Re-announcing things again for the second time

Like every budget, the Government includes in the budget a list of previous announcements. These include:

  • Changing the date of the tax integrity measure stopping franked distributions funded by capital raisings from 19 December 2016 to 15 September 2022.
  • Amend the non-arm’s length income provisions which apply to expenditure incurred by superannuation funds by limiting income of SMSFs that are taxable as non-arm’s length income to twice the level of a general expense – which is down from the  five times penalty from the initial Government proposal.
  • Implement a sunset the eligibility of plug-in hybrid electric cars from the fringe benefits tax exemption for eligible electric cars from 1 April 2025.

They of course also re-announce the additional tax they are proposing to apply to those with super balances over $3 million starting form 1 July 2025, stating that in the first full year of this change applying, they expect it to collect an additional $2.3 billion.

More money to review our tax returns

It would not be a budget without promises of more funding to the ATO to collect more tax. 

For example the Government will provide $89.6 million to the ATO for the Personal Income Tax Compliance Program that will increase receipts by $474.9 million and increase payments by $90.8 million over the 5 years.

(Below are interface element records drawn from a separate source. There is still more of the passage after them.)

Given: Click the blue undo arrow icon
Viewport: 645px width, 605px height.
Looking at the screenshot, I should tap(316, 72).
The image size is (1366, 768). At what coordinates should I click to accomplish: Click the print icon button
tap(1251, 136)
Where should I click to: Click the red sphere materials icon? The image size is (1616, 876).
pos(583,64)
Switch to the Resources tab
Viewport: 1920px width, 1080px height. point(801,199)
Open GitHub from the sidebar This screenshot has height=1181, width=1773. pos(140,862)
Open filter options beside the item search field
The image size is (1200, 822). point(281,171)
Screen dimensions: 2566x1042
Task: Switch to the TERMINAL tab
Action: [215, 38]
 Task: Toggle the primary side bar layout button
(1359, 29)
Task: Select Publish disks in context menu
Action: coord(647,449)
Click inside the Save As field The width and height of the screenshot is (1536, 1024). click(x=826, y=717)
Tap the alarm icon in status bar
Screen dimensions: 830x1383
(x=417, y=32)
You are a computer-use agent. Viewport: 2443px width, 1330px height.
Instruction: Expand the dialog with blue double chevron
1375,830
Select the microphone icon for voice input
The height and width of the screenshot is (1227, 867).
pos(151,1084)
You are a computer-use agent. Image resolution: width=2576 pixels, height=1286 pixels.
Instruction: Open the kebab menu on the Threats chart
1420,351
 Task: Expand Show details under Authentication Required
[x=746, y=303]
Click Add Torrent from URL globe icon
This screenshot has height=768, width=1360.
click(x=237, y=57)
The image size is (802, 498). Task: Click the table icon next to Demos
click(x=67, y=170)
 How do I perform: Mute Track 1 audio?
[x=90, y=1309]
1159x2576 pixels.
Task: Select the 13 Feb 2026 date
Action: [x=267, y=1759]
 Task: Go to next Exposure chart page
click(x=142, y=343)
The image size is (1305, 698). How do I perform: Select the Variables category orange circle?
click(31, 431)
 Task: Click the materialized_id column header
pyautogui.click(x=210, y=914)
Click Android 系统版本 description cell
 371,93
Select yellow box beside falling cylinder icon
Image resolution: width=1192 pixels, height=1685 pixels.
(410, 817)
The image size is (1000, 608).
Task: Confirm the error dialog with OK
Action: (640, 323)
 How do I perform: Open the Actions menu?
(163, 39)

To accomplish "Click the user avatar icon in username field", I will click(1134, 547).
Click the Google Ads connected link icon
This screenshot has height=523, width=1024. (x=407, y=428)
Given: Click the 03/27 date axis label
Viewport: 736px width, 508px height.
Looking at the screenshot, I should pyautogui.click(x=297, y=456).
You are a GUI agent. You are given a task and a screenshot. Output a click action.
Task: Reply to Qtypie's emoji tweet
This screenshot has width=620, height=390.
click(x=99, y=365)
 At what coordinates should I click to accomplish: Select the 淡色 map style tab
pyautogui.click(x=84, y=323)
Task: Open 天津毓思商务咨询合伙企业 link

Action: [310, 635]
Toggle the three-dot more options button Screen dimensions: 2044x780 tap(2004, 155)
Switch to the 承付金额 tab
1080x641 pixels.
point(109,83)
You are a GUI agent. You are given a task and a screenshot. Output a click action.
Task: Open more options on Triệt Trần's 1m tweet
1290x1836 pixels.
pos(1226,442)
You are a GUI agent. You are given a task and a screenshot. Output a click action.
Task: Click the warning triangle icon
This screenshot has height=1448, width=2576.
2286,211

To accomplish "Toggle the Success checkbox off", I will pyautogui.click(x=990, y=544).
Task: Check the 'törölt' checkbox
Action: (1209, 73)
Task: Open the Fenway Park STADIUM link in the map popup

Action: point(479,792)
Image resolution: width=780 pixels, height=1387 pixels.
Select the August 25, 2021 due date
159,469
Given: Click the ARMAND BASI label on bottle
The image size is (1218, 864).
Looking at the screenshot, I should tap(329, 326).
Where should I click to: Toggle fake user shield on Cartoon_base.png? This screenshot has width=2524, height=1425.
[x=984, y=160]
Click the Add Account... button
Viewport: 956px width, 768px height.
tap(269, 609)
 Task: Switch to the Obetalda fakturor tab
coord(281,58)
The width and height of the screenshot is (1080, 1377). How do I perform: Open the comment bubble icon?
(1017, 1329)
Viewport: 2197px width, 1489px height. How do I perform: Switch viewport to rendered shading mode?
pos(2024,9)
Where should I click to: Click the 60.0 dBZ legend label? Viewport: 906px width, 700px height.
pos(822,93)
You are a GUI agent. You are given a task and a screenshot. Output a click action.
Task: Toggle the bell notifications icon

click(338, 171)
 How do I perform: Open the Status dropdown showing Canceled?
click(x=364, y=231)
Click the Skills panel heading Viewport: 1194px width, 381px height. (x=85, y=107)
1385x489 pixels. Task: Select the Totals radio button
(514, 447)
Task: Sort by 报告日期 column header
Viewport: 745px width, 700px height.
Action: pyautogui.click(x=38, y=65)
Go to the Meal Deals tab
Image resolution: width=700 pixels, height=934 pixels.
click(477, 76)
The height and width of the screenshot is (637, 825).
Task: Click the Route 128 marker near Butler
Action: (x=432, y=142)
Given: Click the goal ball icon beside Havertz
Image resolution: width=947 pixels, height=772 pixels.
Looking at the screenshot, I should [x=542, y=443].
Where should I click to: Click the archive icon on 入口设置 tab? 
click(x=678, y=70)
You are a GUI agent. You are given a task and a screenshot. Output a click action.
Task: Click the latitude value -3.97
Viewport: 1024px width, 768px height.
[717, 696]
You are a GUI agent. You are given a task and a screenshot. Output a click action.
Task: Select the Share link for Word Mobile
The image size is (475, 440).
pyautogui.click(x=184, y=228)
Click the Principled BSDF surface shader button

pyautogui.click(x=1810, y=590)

The Government will also extend funding for the Serious Financial Crime Taskforce and Serious Organised Crime program to increase receipts by $279.5 million and increase payments by $256.6 million.

The additional funding will also be provided to the ATO to go after taxpayers who have high-value debts over $100,000 and aged debts older than two years where those taxpayers are either public and multinational groups with an aggregated turnover of greater than $10 million, or privately owned groups or individuals controlling over $5 million of net wealth.

Also, the Government will provide $588.8 million to the ATO over 4 years to continue a range of activities that promote GST compliance, which will increase GST receipts by $3.8 billion over 5 years.

Other interesting stuff

Some other announcements that we should at least be aware of include:

  • The Government will introduce legislation to allow general insurers to use audited financial reporting information, which is calculated according to a new accounting standard, as the basis for their tax returns. 
  • The Government will extend the clean building managed investment trust withholding tax concession to data centres and warehouses.
  • The Government will exempt eligible lump sum payments in arrears from the Medicare levy from 1 July 2024 (as it always should have been).
  • The Government is still looking to apply a global minimum tax to entities with over $1.2 billion in world-wide turnover.
  • The Government will amend the general anti-avoidance rule in Part IVA so that it can apply to schemes that reduce withholding tax rate on income paid to foreign residents and schemes that reduce foreign income tax.

And that’s it for another Budget. See you again in May 2024.